In a brief opposing the request for review, the Environmental Protection Agency said there was nothing vague about the restrictions in the permit. It noted that they were linked to specific requirements in California’s own water control regulations and that the city had “‘not identified’ any ‘language in any particular water quality standard’ that petitioner believes to be ‘vague or insufficiently clear,’” pointedly paraphrasing from the city’s own brief.
The agency also argued that there was nothing particularly novel about its requirement. It noted that the agency’s own policy for combined-sewer overflows, which was enacted in 1994, had long required that permits “‘should at least require’ compliance ‘with applicable water quality standards, expressed in the form of a narrative limitation’—i.e., a limitation stated in qualitative, rather than quantitative, terms.” The EPA noted that Congress has allowed that approach to survive in subsequent legislation and that California has included the requirements in nearly every individual permit it has approved since the early 1990s.

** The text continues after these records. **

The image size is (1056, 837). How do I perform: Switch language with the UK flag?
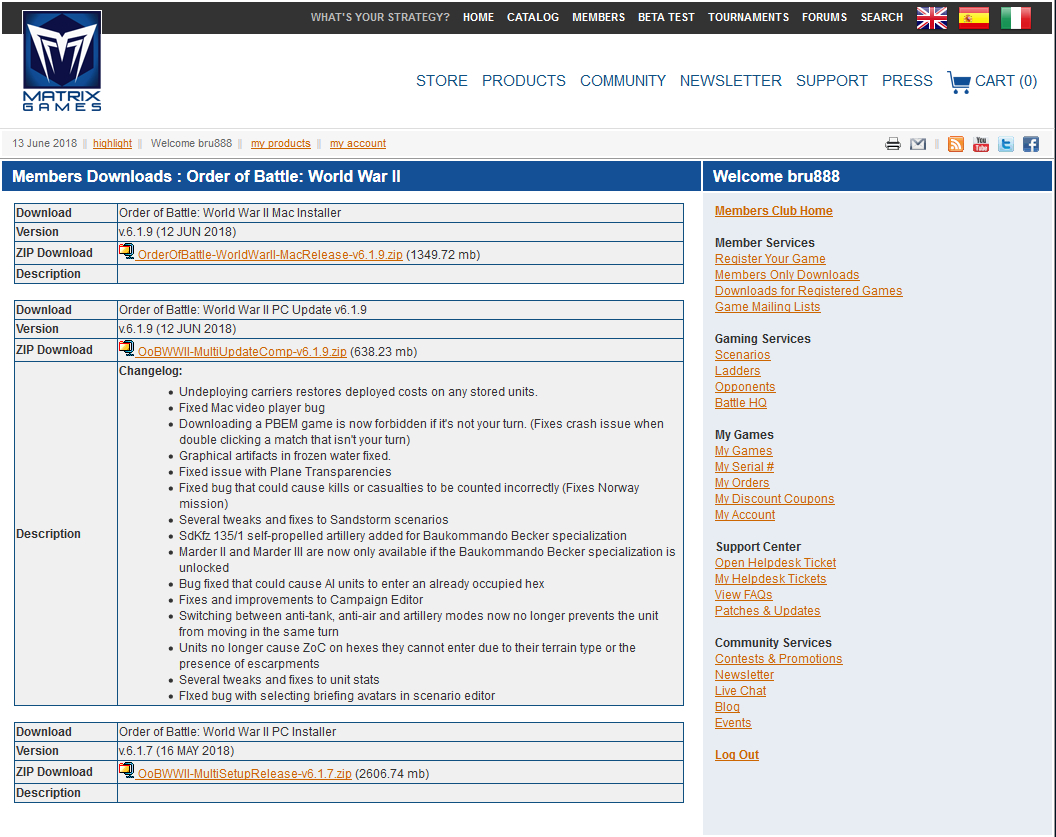[932, 17]
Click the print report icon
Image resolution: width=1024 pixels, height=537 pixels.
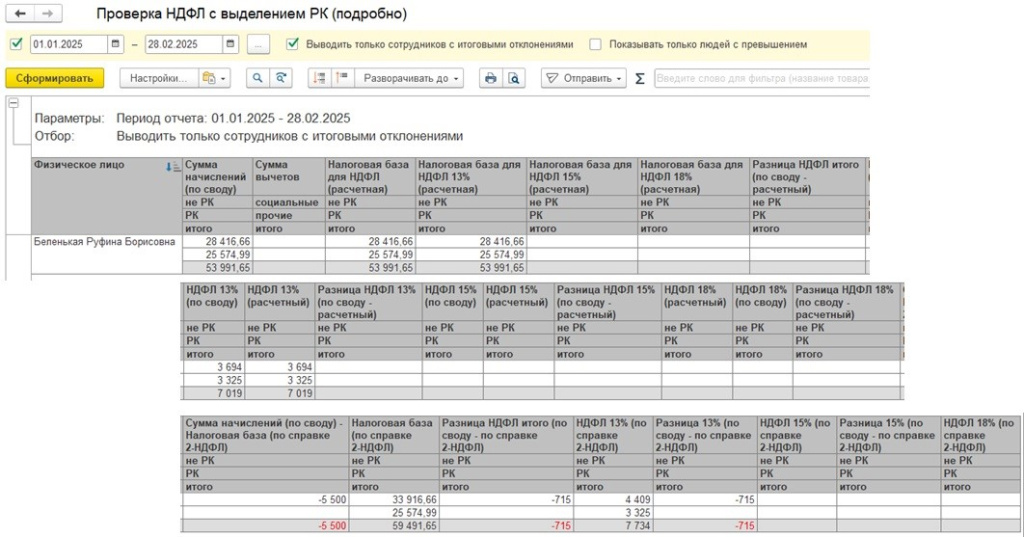pos(490,78)
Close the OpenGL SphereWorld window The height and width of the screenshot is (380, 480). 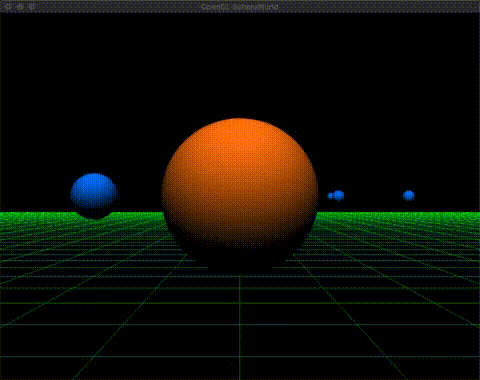(x=8, y=6)
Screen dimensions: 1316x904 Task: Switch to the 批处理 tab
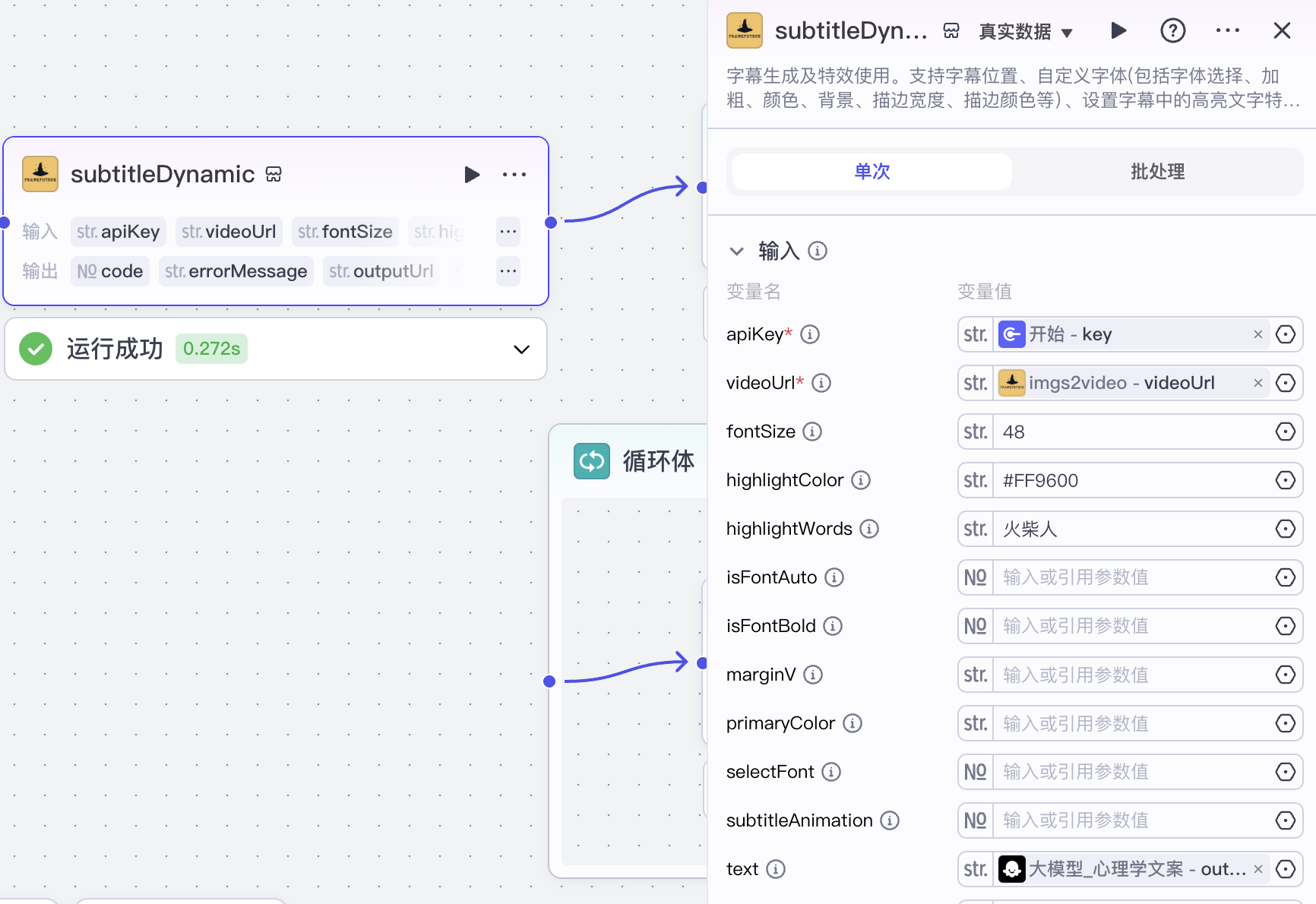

On those grounds, the Ninth Circuit Court of Appeals rejected the city’s challenge to the permits last July. Judge William Fletcher, writing for a 2–1 majority, described the “generic” or “narrative” restrictions as a “backstop.” He concluded that they were designed “to ensure that permitted discharges protect the water quality of the Pacific Ocean if the specific technological and water-quality based effluent limitations fail to achieve compliance with the CWA.” Judge Daniel Collins dissented, pointing to a Second Circuit decision that had previously held that the EPA must be more specific in its NPEDS permits.
Cheering on San Francisco are a variety of business groups and trade associations, including the National Mining Association, the American Farm Bureau, the American Petroleum Institute, the National Association of Manufacturers, the Fertilizer Institute, and many others. The groups warned the court that allowing the EPA to impose generic requirements could open their members up to “potentially ruinous” consequences from public and private enforcement actions.
“Congress created the CWA’s Permit Shield to allow regulators to impose the specific effluent limitations that are necessary to protect water quality, while providing permittees fair notice of their regulatory obligations and security from unexpected CWA liability,” they told the court. They claimed that the Ninth Circuit’s ruling “effectively eliminates these protections in the Nation’s largest circuit because operators now cannot know whether they are complying with their permits.”
There is good reason to believe that the Supreme Court will be sympathetic to these claims. Two years ago in Sackett v. EPA, the court ruled in a 7–2 decision that nearly half of the nation’s wetlands no longer came under the definition of “waters of the United States” and thus fell outside the CWA’s protections. Justice Elena Kagan noted in her dissenting opinion that Justice Samuel Alito, the majority opinion’s author, eagerly accepted the plaintiffs’ narrative in that case.
“Congress, the majority scolds, has unleashed the EPA to regulate ‘swimming pools and puddles,’ wreaking untold havoc on ‘a staggering array of landowners,’” she wrote, with an undercurrent of sarcasm. “Surely something has to be done; and who else to do it but this Court? It must rescue property owners from Congress’s too-ambitious program of pollution control.”
If that perspective wins out again in this case, San Francisco will have a freer hand when it comes to dumping pollutants into the Pacific Ocean. So too may a variety of American businesses and industries that have chafed against the crushing burdens of environmental regulation. In trying to extricate itself from stricter water quality rules, one of America’s most liberal cities might make it harder for everyone else to enforce them.